High cholesterol diet can cure brain damage

High cholesterol diet can cure brain damage

A diet rich in cholesterol may help people suffering from a fatal genetic disease that damages the brain, a new study in mice has claimed.

The study, published in journal Nature Medicine, showed that a high-cholesterol diet could increase production of a fatty sheath around the mice’s nerves, which is essential for function.


Patients with Pelizaeus-Merzbacher disease (PMD), one of many leukodystrophies, struggle to produce the myelin sheath which protects nerve fibres and helps messages pass along the nerves. Without the sheath, messages do not travel down the nerve — resulting in a range of problems including movement and cognition, the BBC reported.

But, researchers who carried out the trial on mice at Max Planck Institute of Experimental Medicine in Germany found the mice who ate a high cholesterol diet “improved dramatically”.

The first tests were carried out when the mice were six weeks old, after signs of PMD had already emerged.
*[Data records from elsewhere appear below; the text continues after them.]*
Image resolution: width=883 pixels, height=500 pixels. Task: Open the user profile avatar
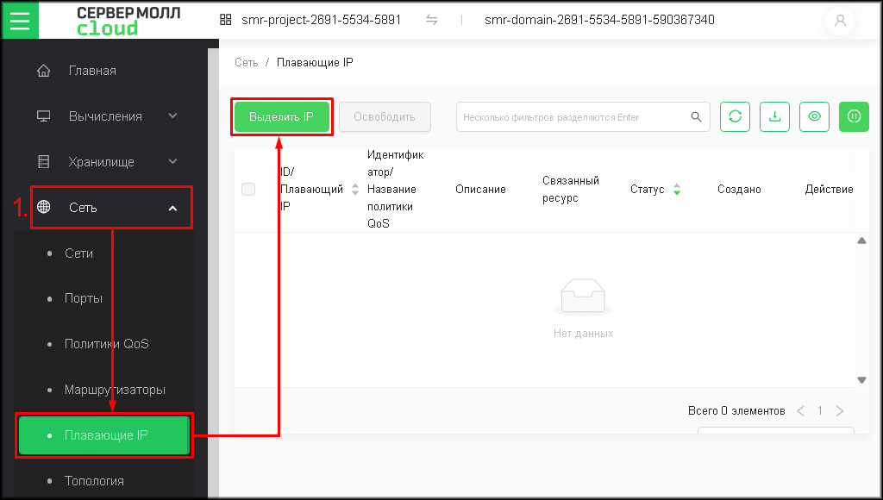841,21
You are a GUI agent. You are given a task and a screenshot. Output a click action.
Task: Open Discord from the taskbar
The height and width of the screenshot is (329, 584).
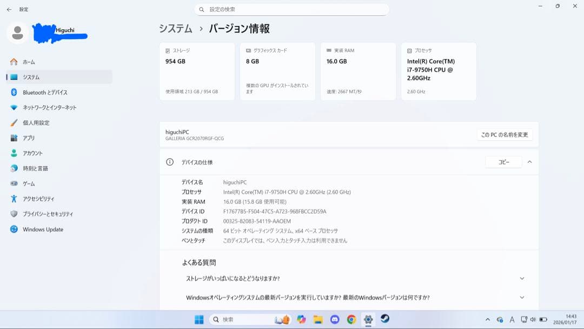(x=335, y=319)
Those fed a normal diet continued to get worse, while those fed a cholesterol-enriched diet stabilised.

“This six-week-long cholesterol treatment delayed the decline in motor co-ordination,” the scientists said.

Further tests showed that starting the diet early was more beneficial, leading the researchers to conclude that in mice “treatment should begin early in life and continue into adulthood”.
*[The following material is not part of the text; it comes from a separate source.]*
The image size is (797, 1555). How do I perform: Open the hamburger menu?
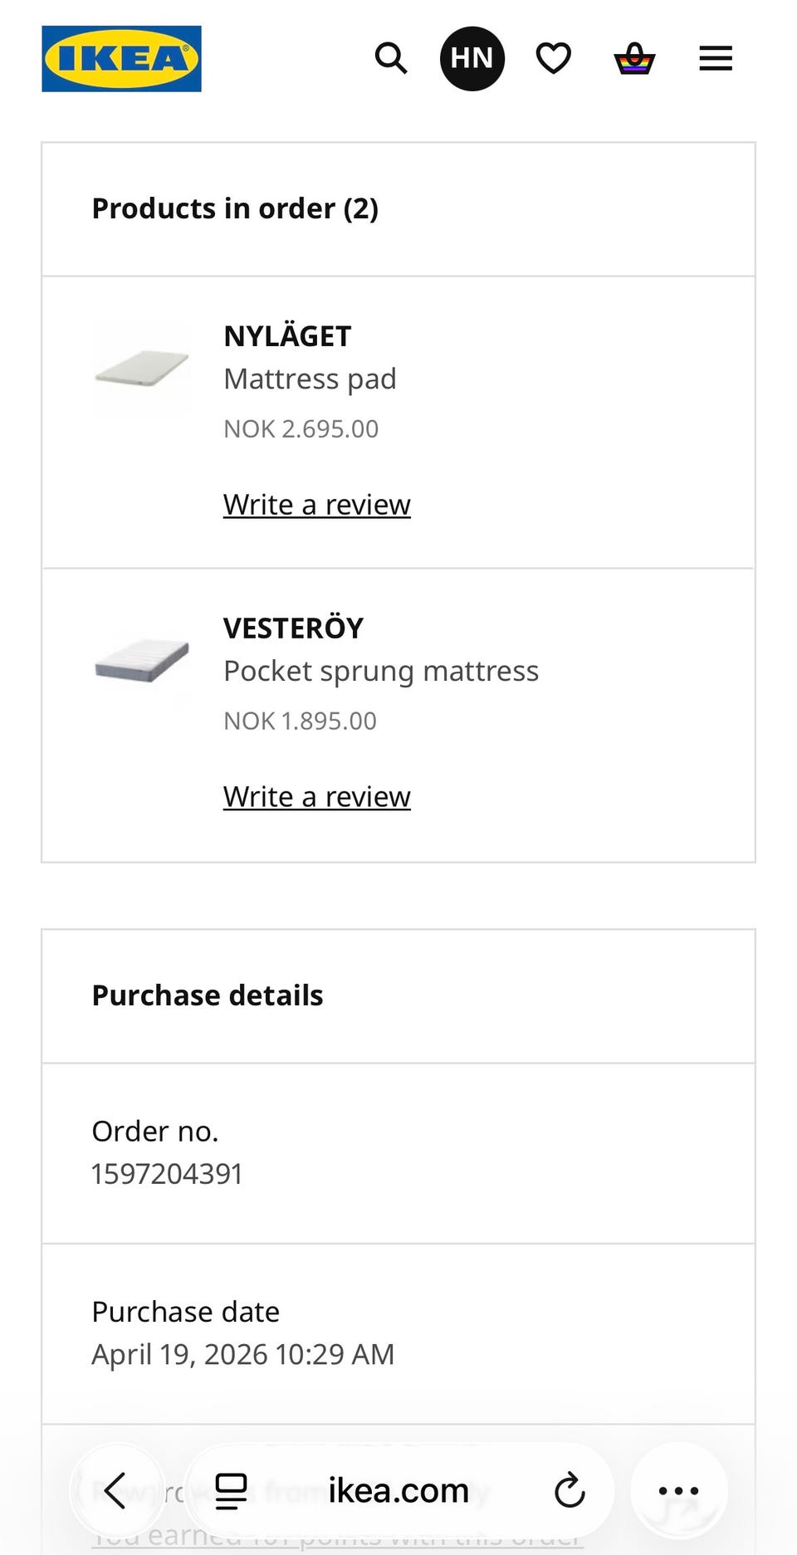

However, the researchers said the study was only in mice and it’s not known whether there would be a similar effect in people.
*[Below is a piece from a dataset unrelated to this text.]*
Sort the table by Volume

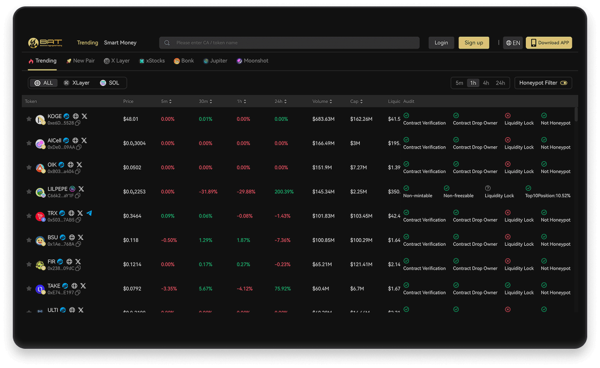coord(322,101)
“Dietary cholesterol does not cure PMD, but has a striking potential to relieve defects,” the authors said.It is thought the cholesterol frees up a “traffic jam” inside cells in the brain. The disease is caused by producing too much of a protein needed in myelin, which then becomes stuck inside the cells.

It is also thought the extra cholesterol helps to free up the protein, the researchers said.